From the entries below, tally how many lines contain "beside" and report only that figure.

# Input data
════════════════════
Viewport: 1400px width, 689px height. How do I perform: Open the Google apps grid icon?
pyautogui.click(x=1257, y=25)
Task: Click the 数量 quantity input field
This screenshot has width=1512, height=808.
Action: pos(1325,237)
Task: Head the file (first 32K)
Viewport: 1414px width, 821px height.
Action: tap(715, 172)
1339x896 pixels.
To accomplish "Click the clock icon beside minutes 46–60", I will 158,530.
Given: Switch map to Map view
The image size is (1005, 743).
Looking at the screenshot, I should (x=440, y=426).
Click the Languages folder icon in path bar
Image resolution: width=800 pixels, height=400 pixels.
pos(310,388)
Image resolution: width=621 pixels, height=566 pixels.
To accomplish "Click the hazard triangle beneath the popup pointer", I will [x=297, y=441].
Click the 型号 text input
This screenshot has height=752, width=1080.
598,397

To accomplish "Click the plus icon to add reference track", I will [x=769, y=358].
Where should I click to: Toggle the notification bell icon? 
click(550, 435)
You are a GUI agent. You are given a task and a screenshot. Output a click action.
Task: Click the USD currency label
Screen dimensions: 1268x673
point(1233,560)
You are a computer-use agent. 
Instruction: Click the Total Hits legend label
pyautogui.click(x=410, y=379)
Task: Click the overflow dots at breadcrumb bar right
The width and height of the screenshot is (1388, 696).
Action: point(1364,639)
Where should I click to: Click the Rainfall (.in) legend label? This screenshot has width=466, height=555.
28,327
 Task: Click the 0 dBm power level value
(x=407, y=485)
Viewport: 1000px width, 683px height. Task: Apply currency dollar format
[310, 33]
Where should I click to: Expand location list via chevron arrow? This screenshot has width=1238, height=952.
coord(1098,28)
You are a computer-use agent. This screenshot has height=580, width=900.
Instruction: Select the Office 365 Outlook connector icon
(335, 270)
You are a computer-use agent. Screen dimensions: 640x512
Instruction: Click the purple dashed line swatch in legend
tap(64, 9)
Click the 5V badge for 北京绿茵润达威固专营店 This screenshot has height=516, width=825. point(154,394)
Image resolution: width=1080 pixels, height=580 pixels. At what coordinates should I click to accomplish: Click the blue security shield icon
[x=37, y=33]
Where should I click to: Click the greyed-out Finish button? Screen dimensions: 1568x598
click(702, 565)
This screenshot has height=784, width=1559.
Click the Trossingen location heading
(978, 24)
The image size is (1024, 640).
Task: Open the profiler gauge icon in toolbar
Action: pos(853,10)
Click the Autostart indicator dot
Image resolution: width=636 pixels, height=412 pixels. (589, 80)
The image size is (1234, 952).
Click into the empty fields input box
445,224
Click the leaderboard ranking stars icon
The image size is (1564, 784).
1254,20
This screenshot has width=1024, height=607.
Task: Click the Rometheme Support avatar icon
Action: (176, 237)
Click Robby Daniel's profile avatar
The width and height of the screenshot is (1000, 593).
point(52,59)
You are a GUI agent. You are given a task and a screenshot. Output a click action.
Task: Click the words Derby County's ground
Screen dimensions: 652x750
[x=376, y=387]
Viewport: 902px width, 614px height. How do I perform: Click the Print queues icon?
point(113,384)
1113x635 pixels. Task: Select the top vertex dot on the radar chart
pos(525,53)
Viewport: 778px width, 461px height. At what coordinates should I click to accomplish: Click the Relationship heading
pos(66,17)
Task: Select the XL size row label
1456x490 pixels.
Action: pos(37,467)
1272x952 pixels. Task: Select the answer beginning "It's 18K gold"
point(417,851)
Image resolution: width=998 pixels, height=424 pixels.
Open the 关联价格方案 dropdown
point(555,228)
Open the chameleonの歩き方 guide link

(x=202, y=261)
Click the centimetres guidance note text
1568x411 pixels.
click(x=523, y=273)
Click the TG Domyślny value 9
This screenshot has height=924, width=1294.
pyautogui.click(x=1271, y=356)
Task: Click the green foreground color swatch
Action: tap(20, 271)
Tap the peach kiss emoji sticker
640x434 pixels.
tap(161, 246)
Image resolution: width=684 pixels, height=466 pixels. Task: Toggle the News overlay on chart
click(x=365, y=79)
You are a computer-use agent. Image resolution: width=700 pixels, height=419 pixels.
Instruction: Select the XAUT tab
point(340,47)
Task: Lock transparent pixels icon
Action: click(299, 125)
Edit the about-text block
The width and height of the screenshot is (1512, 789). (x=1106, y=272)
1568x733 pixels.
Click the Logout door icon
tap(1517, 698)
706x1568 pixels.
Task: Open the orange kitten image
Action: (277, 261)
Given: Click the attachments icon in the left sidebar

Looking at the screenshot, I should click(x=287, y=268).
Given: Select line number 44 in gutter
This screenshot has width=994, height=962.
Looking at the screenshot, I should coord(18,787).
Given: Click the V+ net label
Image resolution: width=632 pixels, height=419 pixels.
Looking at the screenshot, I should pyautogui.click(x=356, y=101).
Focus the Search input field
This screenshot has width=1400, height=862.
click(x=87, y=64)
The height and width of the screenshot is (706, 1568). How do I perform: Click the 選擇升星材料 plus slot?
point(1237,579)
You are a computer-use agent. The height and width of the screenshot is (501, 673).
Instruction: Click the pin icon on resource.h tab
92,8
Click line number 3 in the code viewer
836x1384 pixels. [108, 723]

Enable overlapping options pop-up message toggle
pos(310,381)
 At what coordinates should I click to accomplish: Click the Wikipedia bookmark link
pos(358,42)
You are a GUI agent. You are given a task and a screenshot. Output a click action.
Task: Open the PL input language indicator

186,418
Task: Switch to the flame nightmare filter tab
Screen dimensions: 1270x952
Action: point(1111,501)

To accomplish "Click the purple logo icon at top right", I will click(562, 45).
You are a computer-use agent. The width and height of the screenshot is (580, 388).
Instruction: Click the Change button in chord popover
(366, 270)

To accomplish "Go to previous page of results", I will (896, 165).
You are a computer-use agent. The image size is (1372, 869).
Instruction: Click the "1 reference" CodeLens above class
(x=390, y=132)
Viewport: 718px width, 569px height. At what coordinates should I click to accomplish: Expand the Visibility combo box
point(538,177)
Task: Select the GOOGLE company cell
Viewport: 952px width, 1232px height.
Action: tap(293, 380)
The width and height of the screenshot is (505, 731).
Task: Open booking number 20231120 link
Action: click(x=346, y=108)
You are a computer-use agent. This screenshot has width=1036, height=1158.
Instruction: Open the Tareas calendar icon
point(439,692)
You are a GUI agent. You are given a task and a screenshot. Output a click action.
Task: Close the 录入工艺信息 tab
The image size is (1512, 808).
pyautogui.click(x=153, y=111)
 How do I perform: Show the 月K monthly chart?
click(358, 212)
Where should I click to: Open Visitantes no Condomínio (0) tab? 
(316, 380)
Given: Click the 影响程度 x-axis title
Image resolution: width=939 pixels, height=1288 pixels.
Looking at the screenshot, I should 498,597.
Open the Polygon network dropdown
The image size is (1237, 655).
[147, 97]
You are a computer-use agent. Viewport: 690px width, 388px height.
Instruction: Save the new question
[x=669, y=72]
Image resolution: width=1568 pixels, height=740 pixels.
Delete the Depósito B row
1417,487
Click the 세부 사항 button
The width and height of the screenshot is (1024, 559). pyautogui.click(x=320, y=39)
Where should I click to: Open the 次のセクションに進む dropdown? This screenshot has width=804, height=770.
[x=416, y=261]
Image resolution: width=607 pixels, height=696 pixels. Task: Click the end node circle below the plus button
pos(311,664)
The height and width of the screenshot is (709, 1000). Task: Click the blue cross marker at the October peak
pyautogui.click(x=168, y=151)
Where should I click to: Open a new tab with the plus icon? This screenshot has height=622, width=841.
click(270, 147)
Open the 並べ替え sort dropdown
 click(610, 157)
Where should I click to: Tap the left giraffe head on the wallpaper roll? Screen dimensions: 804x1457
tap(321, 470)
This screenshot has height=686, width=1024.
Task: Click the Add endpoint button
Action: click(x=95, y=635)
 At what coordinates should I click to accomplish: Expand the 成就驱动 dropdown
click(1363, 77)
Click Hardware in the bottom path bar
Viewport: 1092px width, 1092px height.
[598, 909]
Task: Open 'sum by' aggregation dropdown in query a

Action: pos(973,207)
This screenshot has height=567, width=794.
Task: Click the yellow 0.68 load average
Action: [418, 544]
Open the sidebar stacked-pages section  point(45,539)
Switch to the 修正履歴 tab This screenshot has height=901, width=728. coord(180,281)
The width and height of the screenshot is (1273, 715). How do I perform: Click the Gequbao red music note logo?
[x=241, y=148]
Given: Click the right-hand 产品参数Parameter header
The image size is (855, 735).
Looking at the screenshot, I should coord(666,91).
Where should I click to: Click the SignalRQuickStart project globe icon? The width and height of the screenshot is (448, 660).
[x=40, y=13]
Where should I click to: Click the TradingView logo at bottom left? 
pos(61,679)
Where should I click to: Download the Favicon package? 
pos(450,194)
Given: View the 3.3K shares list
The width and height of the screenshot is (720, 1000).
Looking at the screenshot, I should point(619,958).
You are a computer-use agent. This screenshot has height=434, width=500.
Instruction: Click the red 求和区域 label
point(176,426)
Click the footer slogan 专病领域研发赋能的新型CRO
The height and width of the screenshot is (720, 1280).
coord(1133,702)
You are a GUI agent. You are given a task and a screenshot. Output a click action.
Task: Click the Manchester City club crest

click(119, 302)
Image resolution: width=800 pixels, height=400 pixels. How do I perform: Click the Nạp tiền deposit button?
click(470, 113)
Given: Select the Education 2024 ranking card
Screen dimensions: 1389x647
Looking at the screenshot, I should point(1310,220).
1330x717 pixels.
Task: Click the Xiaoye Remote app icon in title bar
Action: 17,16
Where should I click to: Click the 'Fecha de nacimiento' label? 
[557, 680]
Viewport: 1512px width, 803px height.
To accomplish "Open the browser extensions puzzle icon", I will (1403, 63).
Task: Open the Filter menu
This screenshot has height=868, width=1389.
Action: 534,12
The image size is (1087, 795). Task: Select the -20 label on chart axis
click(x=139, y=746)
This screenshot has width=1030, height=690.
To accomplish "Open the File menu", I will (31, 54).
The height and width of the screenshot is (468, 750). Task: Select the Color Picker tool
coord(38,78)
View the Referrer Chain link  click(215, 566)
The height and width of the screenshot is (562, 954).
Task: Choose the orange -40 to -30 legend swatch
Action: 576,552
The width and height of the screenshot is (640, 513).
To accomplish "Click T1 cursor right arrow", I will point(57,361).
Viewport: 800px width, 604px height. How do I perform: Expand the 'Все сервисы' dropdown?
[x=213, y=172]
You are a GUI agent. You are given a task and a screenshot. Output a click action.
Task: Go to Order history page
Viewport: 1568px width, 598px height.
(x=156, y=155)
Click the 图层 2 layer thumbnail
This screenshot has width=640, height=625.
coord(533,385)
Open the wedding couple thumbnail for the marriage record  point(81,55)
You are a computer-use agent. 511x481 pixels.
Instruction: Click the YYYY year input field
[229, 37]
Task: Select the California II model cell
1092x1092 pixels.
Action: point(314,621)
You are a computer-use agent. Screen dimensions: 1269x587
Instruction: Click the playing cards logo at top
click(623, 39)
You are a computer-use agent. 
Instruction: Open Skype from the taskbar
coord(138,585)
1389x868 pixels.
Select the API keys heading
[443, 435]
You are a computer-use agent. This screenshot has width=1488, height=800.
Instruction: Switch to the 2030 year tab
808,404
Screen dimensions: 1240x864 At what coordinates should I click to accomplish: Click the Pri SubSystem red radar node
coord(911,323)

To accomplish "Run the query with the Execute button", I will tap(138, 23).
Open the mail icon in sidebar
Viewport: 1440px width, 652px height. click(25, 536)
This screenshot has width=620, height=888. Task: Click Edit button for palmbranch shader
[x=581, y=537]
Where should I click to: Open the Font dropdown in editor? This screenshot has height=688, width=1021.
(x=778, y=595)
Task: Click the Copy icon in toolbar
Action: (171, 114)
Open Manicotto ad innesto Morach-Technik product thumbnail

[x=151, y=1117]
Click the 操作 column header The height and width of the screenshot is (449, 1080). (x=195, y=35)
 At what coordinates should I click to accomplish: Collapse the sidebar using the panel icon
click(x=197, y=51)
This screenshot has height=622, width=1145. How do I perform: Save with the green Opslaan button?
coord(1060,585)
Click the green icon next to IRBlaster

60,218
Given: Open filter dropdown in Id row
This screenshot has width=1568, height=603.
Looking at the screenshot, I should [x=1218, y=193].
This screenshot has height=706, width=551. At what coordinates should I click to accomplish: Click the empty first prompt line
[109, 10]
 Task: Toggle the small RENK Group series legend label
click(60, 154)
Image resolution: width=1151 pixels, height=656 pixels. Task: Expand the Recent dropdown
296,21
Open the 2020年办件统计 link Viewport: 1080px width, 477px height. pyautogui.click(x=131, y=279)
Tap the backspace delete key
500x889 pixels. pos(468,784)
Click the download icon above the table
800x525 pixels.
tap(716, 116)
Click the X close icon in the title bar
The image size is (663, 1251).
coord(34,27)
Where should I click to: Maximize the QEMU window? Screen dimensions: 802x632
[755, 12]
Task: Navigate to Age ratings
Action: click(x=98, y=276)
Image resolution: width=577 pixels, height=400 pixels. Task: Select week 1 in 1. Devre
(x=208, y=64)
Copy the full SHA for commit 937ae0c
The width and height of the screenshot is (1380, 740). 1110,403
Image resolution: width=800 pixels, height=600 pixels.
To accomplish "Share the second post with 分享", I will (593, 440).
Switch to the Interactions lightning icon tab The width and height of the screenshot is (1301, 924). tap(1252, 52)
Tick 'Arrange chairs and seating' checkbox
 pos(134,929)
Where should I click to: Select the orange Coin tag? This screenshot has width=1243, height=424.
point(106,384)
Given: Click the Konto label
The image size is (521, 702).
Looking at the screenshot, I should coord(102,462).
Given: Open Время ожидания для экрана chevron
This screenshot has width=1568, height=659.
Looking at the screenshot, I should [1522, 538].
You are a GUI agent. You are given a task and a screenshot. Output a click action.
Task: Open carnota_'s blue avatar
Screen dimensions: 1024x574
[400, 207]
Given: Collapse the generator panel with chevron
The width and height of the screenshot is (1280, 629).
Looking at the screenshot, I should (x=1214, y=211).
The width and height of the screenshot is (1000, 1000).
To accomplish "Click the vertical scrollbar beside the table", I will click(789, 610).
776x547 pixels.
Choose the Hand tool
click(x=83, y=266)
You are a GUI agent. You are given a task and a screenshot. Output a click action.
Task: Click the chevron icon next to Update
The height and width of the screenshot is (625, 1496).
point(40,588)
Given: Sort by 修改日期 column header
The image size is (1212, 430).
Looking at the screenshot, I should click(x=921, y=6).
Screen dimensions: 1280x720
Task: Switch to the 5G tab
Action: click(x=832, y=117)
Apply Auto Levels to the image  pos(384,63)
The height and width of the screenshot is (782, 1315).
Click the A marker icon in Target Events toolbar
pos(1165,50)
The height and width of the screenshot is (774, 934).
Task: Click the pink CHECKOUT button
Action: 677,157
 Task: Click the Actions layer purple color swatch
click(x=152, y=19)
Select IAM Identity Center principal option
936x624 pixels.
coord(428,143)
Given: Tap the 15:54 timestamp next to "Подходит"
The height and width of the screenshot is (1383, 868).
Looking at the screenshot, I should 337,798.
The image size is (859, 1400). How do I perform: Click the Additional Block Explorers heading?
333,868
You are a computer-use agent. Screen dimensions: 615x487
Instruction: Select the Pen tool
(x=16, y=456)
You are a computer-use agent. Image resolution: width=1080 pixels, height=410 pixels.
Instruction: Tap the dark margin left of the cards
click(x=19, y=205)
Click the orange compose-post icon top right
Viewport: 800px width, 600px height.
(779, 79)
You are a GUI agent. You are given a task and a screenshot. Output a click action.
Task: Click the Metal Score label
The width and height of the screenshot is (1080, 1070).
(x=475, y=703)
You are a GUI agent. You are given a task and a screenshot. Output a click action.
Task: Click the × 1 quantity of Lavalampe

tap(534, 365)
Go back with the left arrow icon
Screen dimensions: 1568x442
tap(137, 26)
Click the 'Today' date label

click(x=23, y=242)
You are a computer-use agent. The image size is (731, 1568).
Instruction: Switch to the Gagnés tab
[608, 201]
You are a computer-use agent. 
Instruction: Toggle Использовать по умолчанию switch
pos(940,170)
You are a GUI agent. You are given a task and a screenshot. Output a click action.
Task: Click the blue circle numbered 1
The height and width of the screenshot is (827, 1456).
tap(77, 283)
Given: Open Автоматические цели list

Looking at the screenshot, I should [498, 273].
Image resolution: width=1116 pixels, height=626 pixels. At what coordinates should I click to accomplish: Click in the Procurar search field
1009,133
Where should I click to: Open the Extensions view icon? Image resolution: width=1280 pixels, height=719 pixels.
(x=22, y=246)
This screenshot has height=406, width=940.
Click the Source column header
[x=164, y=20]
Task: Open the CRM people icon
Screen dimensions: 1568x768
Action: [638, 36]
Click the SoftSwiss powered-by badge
════════════════════
# Answer below
2